__What is required__:
Put the items from the start through the line containing "Action: 27,133" into a two-column CSV with the headers "item" and "answer". Give one row per item, with each field in quotation marks, line breaks replaced by spaces, and the pictures left out.

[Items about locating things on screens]
┌────────

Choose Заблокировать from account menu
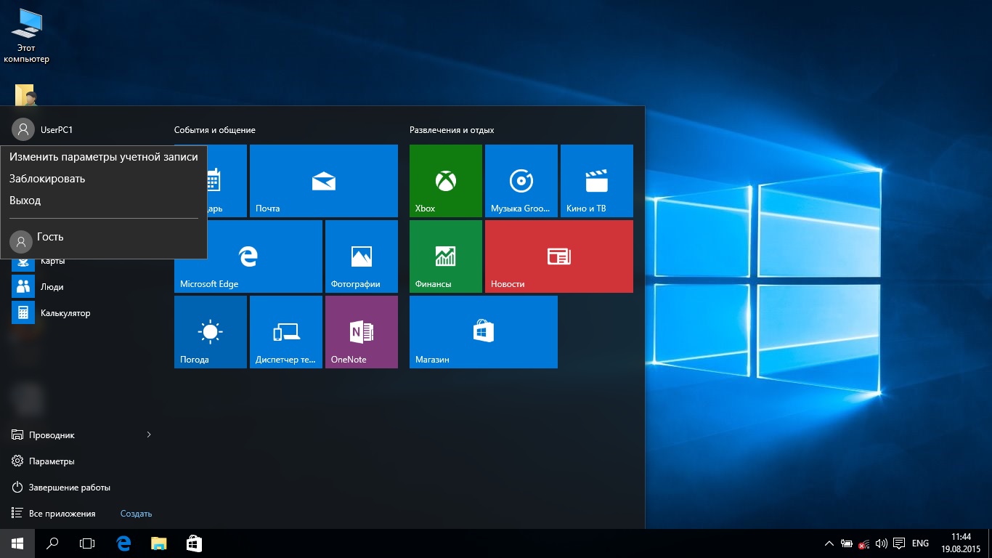This screenshot has width=992, height=558. coord(47,179)
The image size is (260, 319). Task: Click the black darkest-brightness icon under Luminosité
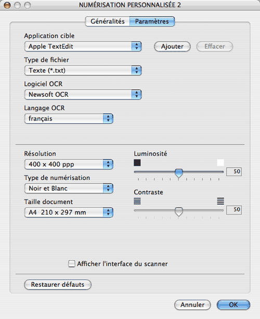[x=137, y=163]
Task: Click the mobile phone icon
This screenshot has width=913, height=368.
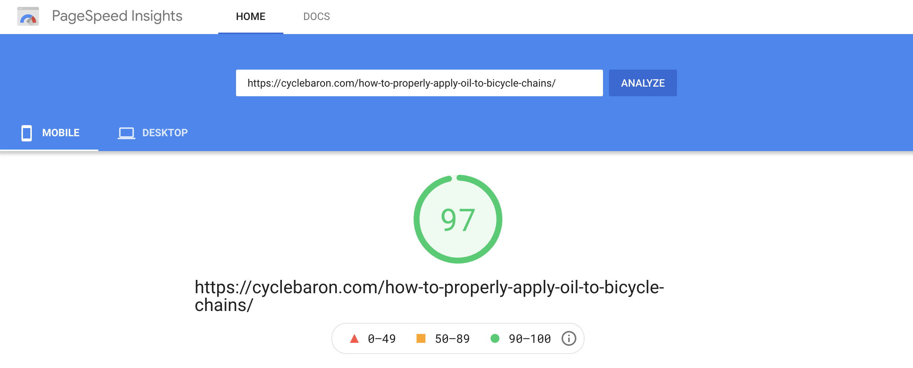Action: 27,133
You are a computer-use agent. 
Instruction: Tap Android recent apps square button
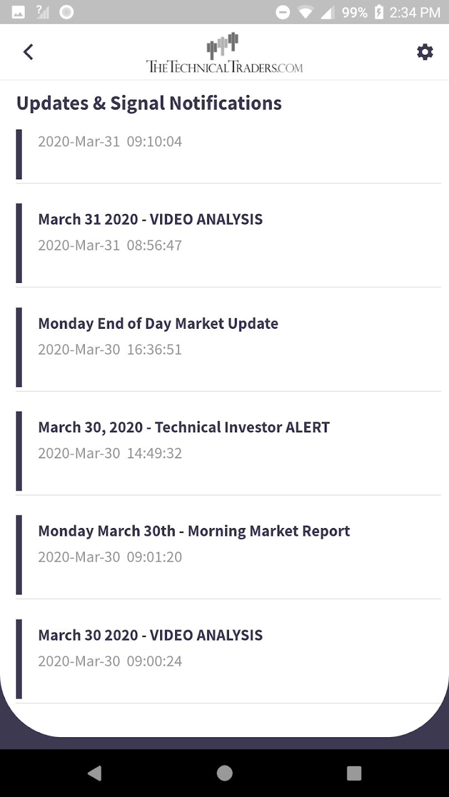pyautogui.click(x=354, y=773)

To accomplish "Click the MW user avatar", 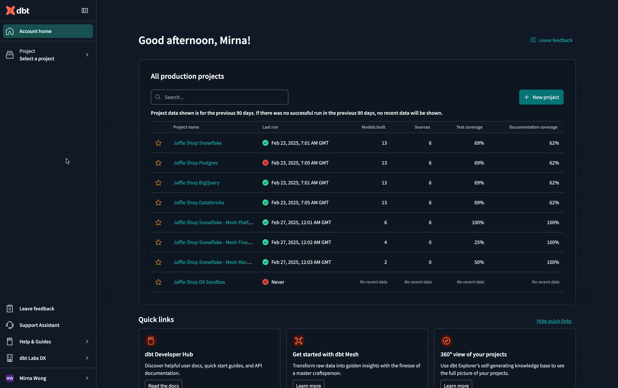I will pos(10,378).
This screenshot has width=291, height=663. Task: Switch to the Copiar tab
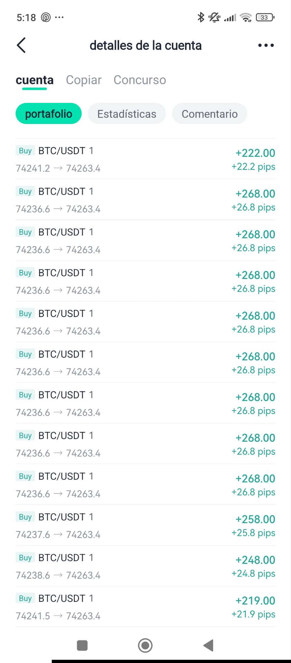(x=84, y=80)
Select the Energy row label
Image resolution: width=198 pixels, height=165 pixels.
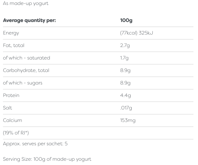(11, 33)
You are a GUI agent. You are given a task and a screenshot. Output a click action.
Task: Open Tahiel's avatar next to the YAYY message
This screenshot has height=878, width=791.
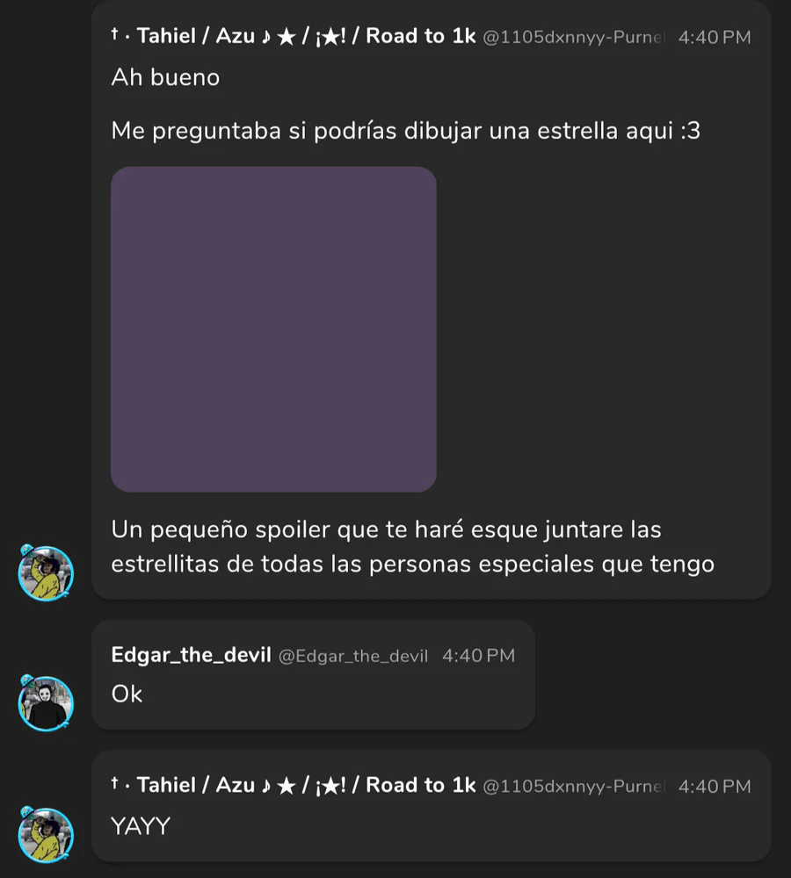tap(46, 834)
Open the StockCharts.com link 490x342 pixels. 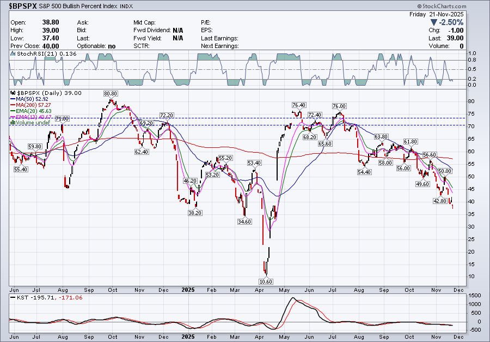pyautogui.click(x=444, y=5)
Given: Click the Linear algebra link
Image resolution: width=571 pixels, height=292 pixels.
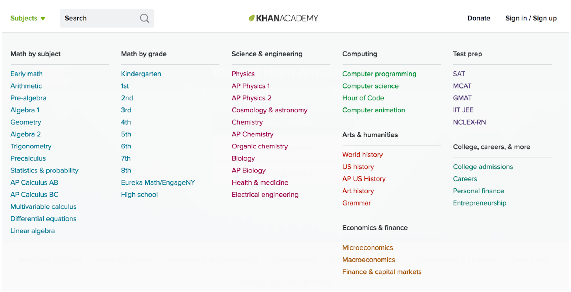Looking at the screenshot, I should pos(32,231).
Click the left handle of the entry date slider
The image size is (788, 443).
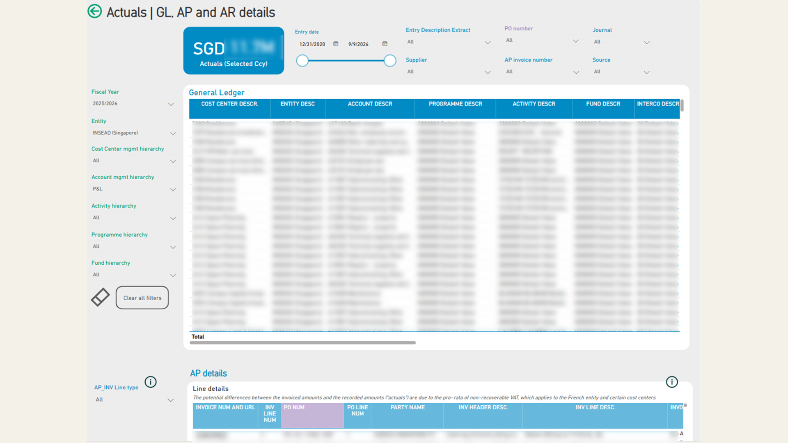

└────────

__Complete answer__:
item,answer
"Choose Заблокировать from account menu","This screenshot has width=992, height=558. coord(47,179)"
"The image size is (260, 319). Task: Click the black darkest-brightness icon under Luminosité","[x=137, y=163]"
"Task: Click the mobile phone icon This screenshot has width=913, height=368.","Action: 27,133"